Re: rdfs rdb vocabulary (again) from Ivan Mikhailov on 2008-05-27 (public-xg-rdb2rdf@w3.org from May 2008)

From: Ivan Mikhailov <imikhailov@openlinksw.com>
Date: Tue, 27 May 2008 12:43:34 +0700
To: Richard Cyganiak <richard@cyganiak.de>
Cc: public-xg-rdb2rdf <public-xg-rdb2rdf@w3.org>
Message-Id: <1211867014.13676.286.camel@master.iv.dev.null>

Hello Richard,


> 1) the validity and usefulness of the schema itself (or any such 
schema);
> I would insist that such a schema should be modelled after the SQL  
> standard rather than the relational algebra.

I totally agree with you. There are too much things that are interesting
for mapping but are out of the scope of relational algebra. You've
mentioned some options of columns, I'd extend the list with
enumerations, subtables, user-defined types, free-text indexing, access
control, procedure views. Nevertheless all that data are useless without
estimated or real statistics for cost model. If the SPARQL processor is
built into the RDBMS in question then there's no need in schema that
just duplicates data from system tables. If the SPARQL processor is in a
separate process and the RDBMS access is limited then SQL code
generation requires cost data.


> 2) possible use in automated SQL-SPARQL rewriting (2-way);
> 
> SPARQL-to-SQL over such a schema is straightforward, although I don't  
> believe this is a useful way to access relational data.
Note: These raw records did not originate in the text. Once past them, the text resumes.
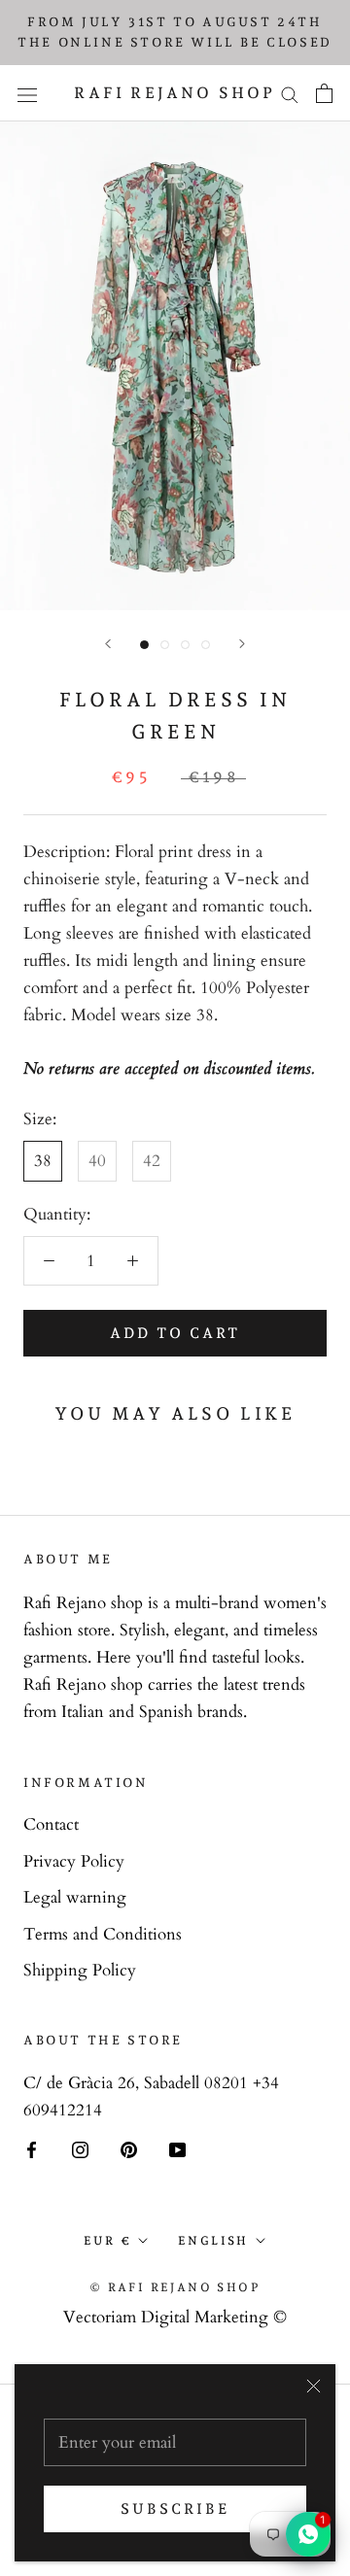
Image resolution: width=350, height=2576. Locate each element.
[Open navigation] (27, 93)
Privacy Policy (73, 1861)
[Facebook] (31, 2149)
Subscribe (175, 2509)
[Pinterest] (129, 2149)
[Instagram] (80, 2149)
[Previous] (108, 643)
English (213, 2241)
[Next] (242, 643)
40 (97, 1161)
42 (151, 1161)
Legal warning (74, 1897)
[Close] (313, 2386)
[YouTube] (177, 2149)
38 (43, 1161)
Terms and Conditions (102, 1934)
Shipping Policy (79, 1970)
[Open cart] (324, 93)
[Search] (289, 94)
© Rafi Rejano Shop (175, 2287)
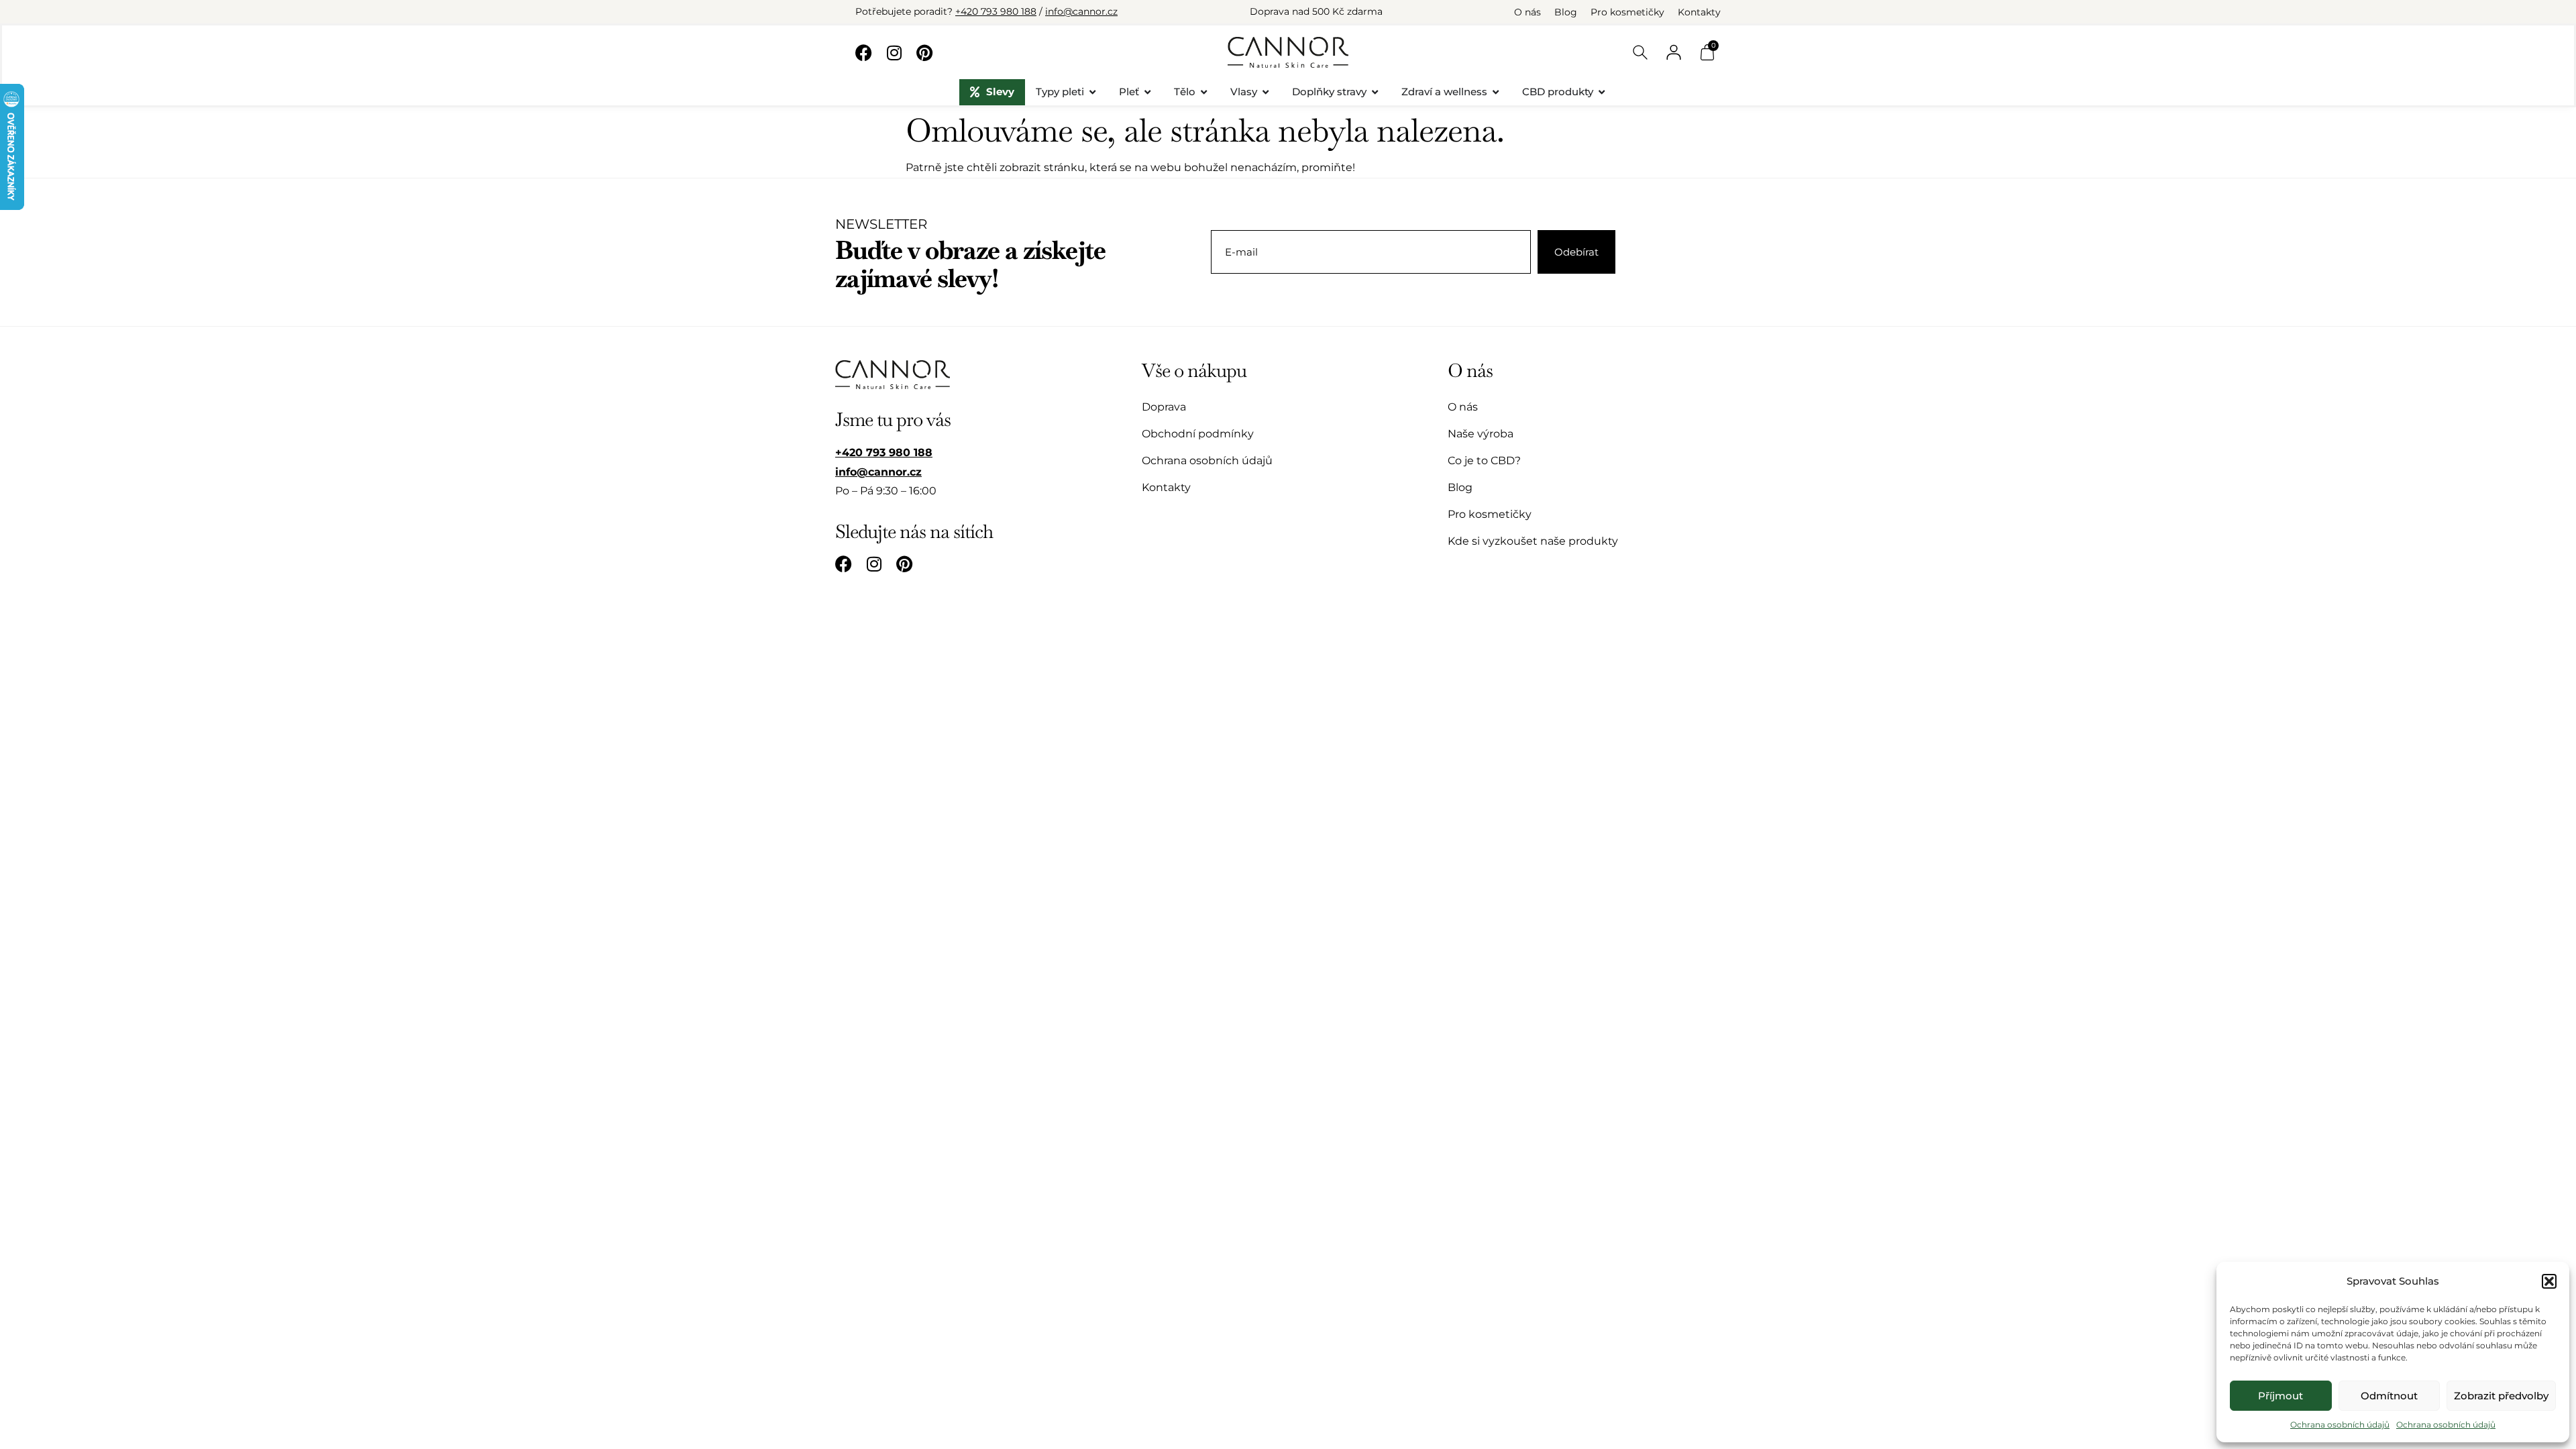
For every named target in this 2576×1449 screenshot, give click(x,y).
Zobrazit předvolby (2501, 1395)
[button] (2549, 1281)
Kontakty (1699, 12)
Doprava (1164, 406)
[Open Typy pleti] (1092, 92)
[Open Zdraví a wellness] (1496, 92)
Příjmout (2280, 1395)
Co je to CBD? (1484, 460)
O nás (1527, 12)
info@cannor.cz (1081, 11)
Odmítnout (2389, 1395)
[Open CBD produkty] (1602, 92)
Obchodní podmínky (1198, 433)
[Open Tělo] (1204, 92)
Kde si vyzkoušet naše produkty (1533, 541)
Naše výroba (1480, 433)
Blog (1565, 12)
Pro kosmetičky (1627, 12)
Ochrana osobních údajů (2340, 1424)
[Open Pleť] (1147, 92)
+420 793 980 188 (995, 11)
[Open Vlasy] (1265, 92)
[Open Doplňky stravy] (1375, 92)
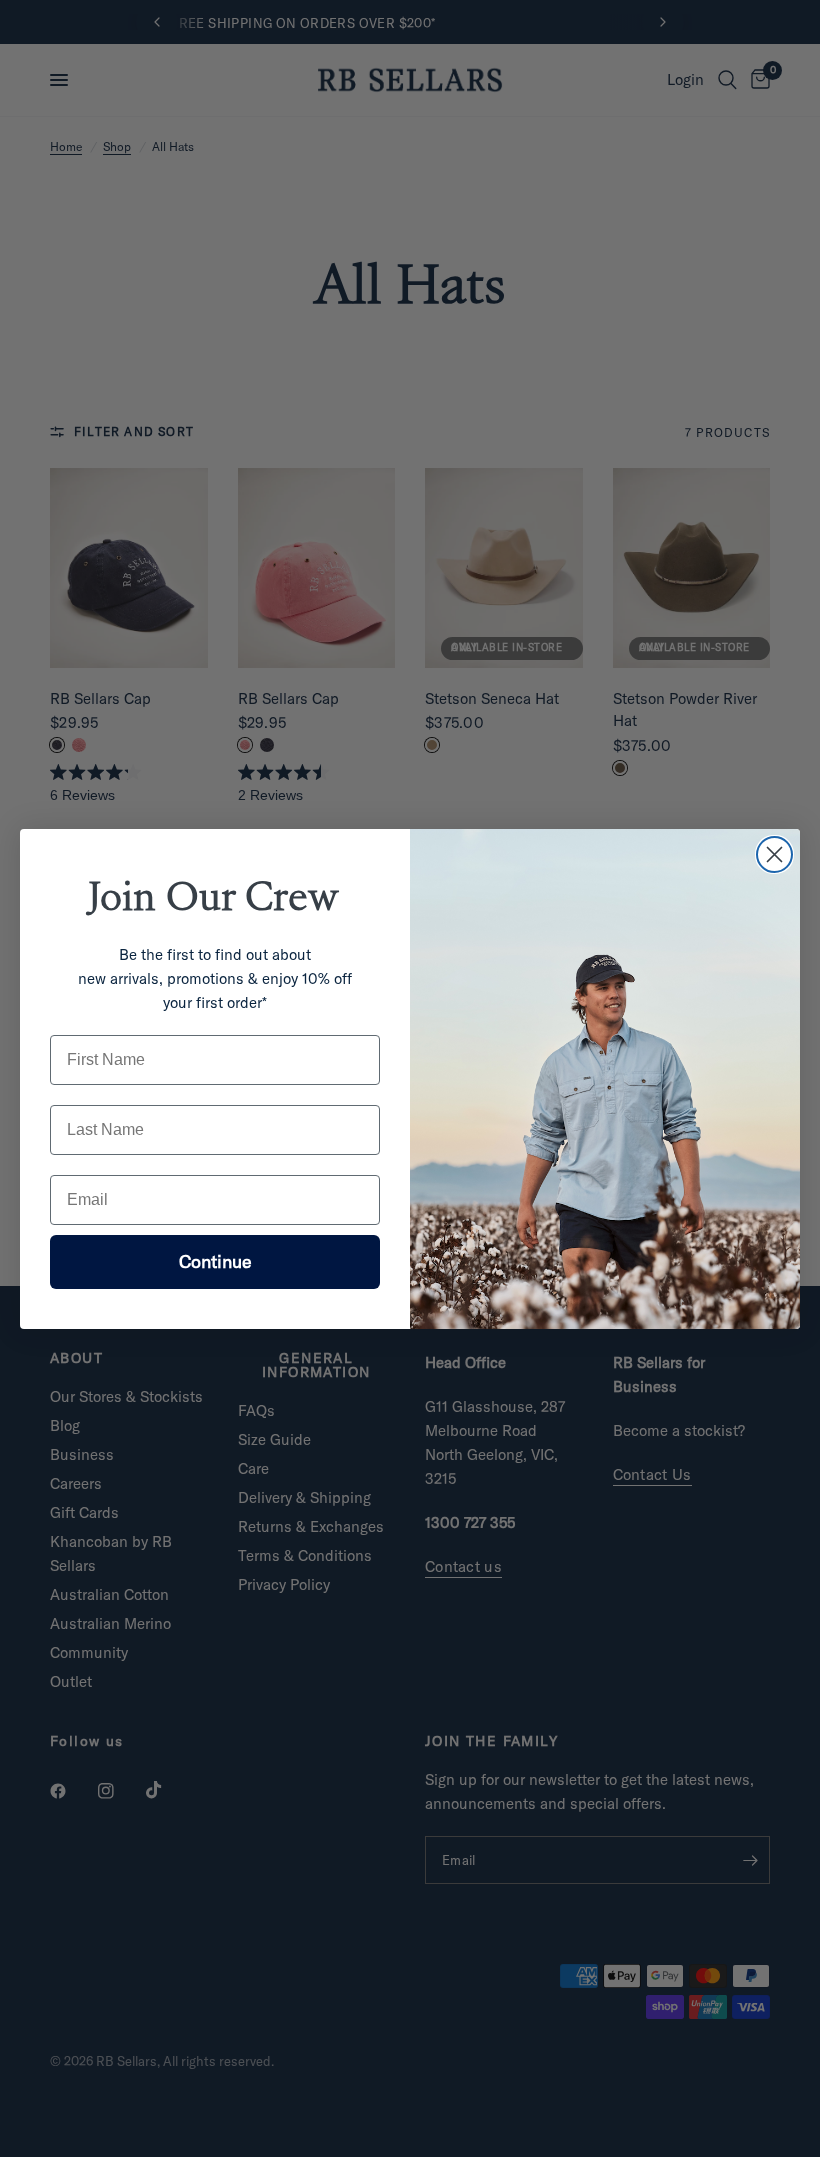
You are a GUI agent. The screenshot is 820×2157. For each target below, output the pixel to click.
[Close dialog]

The schema without detailed description of mappings is useless.
We know two things from real use cases.
1. Straightforward mappings are no more than initial drafts of useful
mappings. Even if initial intention is "do something", the very next
wish is to map to FOAF, SIOC etc., because SPARQL is for data
aggregation.
2. It's impossible to compile a non-trivial SPARQL query into efficient
SQL without paying attention to every natural restriction of the
mapping.

> 3) possible use as an intermediate format between RDB and domain-specific ontologies.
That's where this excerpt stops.